Exercise goal ▸
Write the next part of the text on satellite phones, picking up after its last sentence.

Extract ▸
########

Nearly anyone with a cell phone has experienced signal loss or areas where weak reception makes using cell phone a trying ordeal. For people who need instantaneous access to mobile communication in remote areas --- like deserts, jungles or the middle of the ocean --- cell phones just aren't sufficient. For these people, satellite phones offer the ability to communicate regardless of the user's geographic location.

Technology

Cell phones are essentially two-way radios, communicating with a local tower that forms a "cell" --- a region of space covered by the transmitters on that tower. A "cellular network" consists of a wide range of these cells. Problematically, though, cell phone radios are relatively short range, and expansive networks require large numbers of these towers, which may be prohibitively expensive or may require infrastructure that's not available. Satellite phones, by contrast, communicate directly with a satellite constellation orbiting the Earth. This allows them to receive a communications signal over a much wider area; if the constellation's visibility over the planet's surface is complete, a satellite phone can connect anywhere.

Handsets
As a rule, satellite phone handsets tend to be larger than their cellular counterparts, and may have prominent antennas designed to improve communication with the satellite. In the early days of satellite phones, this difference was pronounced --- the first satellite phones weighed up to 16 ounces, and this bulk provided only 2 hours of talk time. Later phones, like their cellular counterparts, have grown smaller; modern satellite phones may be nearly indistinguishable from short-range cell devices. In other respects, using a satellite phone is relatively similar to using a cell phone --- newer phones support Internet connectivity, and many satellite services support "text messaging," or SMS.

########

[Dataset entries]
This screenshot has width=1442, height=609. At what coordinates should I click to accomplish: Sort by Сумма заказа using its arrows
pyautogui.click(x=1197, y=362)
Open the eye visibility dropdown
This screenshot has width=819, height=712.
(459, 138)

########

Written response ▸
Range and Applications

Although most cities and urban areas now have access to cell networks, this still represents only a fraction of the Earth's surface. Satellite phones --- which can operate anywhere --- fill a substantial gap for people like ship captains, who need to have the ability to communicate just as easily in the middle of the Pacific as in the middle of Philadelphia. Satellite phones also see widespread use in war zones and disaster areas --- places where traditional phone infrastructure might exist, but is too heavily damaged or oversaturated.

Cost

The primary downside of satellite phones is their cost --- both to acquire the phone and to use it. Satellite phone companies have to deploy their own expensive technology --- each satellite costs tens of millions of dollars --- and look to recoup this from their users. Initially, a call on the Iridium network cost $7 per minute; as it turned out, users were unwilling to pay such a high premium for global phone access, and Iridium was forced to drop their prices. At $1 a minute or more, though, satellite phones are a fallback option --- useful only when traditional landlines or cell phones don't work.